[Pointing records for text and elements]
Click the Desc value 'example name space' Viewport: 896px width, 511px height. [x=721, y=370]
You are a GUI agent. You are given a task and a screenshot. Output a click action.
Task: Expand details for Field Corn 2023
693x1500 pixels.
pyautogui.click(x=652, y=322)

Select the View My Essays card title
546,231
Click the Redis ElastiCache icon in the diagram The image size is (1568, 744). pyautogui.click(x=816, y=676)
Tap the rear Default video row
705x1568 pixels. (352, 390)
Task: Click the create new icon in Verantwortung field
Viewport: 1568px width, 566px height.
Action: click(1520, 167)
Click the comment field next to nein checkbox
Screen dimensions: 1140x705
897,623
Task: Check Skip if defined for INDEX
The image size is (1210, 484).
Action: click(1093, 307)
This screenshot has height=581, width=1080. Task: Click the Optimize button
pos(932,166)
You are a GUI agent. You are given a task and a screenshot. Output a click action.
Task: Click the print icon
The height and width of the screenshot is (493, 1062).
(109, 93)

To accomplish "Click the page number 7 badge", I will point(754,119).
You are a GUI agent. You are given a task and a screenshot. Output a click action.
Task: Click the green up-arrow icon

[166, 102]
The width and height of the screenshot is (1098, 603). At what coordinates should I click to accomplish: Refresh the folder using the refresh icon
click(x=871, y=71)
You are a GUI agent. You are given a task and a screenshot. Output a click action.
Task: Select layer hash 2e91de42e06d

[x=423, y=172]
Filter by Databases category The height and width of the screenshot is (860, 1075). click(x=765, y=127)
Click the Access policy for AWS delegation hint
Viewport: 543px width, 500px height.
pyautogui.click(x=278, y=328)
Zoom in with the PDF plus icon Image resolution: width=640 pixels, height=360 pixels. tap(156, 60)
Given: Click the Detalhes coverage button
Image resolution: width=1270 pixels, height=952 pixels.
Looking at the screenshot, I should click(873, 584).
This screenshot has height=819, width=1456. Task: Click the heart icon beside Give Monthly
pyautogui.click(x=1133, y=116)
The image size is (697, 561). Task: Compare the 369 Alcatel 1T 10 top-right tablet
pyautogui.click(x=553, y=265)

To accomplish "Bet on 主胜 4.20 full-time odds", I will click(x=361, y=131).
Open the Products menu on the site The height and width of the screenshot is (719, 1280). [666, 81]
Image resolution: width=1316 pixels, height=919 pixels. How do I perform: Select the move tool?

▸ AIM: Pull out each line of the material above that contains the string "pyautogui". Case counts.

▸ OUTPUT:
pyautogui.click(x=652, y=322)
Click the Redis ElastiCache icon in the diagram The image size is (1568, 744). pyautogui.click(x=816, y=676)
pyautogui.click(x=278, y=328)
pyautogui.click(x=1133, y=116)
pyautogui.click(x=553, y=265)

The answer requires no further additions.